Listen to Sheri Sanzone talk, and she can sound more like a writer than a successful landscape architect, using terms like “editing,” “clarity” and “legibility" to describe her work.

What Sanzone, whose Bluegreen studio is celebrating its 15th year in 2017, is referring to is the ability to “distill a landscape design down to its essential components and stay true to it, so there’s a clarity to the spaces, not a lot of extras, and yet there’s still a sense of discovery as you move through it.”


Portrait by Jennifer Olson

Sanzone took a circuitous path to landscape architecture. “When I was growing up in Washington, D.C., my dad was a general contractor, so I was always interested in the details of how things were put together,” she says, “but I took this really long, roundabout way to get to this profession.” She earned an undergraduate degree in science, geography and regional planning at Maryland’s Salisbury University before getting a master’s in city planning at Penn (while there, she and her dad designed and built their family’s beach house) and then moving to Aspen, where she worked for five years at Design Workshop before launching her own firm.


Bluegreen strove to honor the agrarian history at the Double Bar X residential community near Aspen. [Photo courtesy Bluegreen/Jason Dewey]
“Being very curious has served me well, and it’s what I look for in others joining me at Bluegreen.” — Sheri Sanzone

Bluegreen, which now has five employees (“the sweet spot where I can stay intimately involved in every project”), does 90 percent of its work in Colorado, from the Aspen Art Museum to transit stations to residential design. “I’ve known Sheri for 15 years,” says client Paul Nicoletti. “She’s very attentive, listens well, is fun to work with and is progressive in her thinking; she knows, for example, that I don’t want a lot of maintenance in my yard, and she understands the minimalist look. She is very talented.”

“We bring the same approach and philosophy to every project,” says Sanzone, “but the problems are different and the people are different and the perspectives are different. That’s what makes it really exciting.”

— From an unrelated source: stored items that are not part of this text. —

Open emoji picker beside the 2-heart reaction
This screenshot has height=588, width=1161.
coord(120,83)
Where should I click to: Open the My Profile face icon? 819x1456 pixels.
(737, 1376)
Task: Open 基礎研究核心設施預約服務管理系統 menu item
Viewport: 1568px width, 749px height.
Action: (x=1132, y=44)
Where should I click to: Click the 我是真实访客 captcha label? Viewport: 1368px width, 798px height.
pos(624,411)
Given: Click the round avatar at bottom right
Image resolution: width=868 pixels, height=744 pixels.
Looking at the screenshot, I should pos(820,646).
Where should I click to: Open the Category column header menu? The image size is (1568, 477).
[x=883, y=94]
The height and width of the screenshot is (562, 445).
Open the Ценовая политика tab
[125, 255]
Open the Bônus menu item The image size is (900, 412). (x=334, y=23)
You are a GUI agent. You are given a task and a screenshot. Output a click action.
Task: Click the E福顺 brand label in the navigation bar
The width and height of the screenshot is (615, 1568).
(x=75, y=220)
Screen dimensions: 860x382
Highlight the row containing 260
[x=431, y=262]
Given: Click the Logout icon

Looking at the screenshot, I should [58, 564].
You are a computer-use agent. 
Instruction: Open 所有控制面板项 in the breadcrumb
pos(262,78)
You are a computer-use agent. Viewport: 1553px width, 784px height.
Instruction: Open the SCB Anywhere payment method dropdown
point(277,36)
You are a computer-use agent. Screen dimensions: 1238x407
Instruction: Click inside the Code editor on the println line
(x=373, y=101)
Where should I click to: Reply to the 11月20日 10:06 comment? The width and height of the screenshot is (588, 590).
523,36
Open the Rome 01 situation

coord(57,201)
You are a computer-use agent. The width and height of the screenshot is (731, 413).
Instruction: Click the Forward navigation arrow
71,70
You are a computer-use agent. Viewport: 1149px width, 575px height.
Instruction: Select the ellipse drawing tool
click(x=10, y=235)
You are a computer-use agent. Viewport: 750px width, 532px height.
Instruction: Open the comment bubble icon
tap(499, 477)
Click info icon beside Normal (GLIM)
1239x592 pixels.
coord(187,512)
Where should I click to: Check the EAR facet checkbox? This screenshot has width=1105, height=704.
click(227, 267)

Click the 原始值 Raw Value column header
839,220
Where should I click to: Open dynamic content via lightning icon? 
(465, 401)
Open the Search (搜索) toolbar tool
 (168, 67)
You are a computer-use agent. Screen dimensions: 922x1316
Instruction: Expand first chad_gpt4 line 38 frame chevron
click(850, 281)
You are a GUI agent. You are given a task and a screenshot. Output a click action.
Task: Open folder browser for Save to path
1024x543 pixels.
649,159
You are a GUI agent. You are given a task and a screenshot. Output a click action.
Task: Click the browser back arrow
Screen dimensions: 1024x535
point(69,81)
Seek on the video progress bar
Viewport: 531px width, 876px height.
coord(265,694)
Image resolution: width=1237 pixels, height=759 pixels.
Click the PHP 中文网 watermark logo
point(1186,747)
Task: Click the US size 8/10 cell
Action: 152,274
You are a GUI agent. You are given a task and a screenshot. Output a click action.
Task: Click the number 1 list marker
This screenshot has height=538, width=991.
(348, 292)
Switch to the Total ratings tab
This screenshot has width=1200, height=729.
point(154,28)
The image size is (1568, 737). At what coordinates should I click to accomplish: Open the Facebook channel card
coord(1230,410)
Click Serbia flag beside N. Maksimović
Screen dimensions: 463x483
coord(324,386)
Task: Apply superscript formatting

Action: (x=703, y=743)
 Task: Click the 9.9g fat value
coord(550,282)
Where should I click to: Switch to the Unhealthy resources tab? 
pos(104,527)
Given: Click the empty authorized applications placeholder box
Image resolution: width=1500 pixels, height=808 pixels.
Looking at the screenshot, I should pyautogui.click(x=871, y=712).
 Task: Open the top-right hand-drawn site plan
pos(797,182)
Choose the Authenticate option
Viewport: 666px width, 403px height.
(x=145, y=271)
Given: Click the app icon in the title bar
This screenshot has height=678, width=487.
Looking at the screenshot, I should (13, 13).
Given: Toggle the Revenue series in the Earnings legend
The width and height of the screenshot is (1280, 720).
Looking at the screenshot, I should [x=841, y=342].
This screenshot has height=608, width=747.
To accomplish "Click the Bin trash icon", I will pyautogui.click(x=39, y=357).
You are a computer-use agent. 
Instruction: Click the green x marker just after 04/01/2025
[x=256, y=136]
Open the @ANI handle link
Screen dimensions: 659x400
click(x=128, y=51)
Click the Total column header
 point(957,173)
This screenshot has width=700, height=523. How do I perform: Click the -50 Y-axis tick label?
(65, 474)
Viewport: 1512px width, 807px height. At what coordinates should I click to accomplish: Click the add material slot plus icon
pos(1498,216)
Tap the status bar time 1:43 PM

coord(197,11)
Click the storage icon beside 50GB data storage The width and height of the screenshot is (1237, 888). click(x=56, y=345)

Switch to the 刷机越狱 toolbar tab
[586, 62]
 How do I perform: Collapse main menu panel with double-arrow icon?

Bluegreen established a framework to spotlight pieces in an existing sculpture garden. [Photo courtesy Bluegreen/Jason Dewey]

The meaning of Bluegreen: “I didn’t want to name the company after me because I wanted it to have a studio environment feel, where everyone would be collaborating in the design process. For me, the colors blue and green felt very fresh, very clean, very modern, and strongly related to ecological stewardship and sustainability. The name conveyed an emotion to me.”

Open-door policy: “Our studio is intentionally made up of people who are very creative and inherently curious, so it’s rare to be doing a project and not have someone say, ‘Hey, what are you working on?’ And we don’t have cubicles, so it’s hard to hide anything from anybody. It’s all here—pinned up on the wall, laid out on the middle island table. Even if we’re working on our computers, someone will say, ‘Hey, can you come down and take a look at this for five minutes because I’m kind of stuck.’ ”


The outdoor spaces of a limestone and slate home above Castle Creek take advantage of views near and far. [Photo courtesy Bluegreen/Jason Dewey]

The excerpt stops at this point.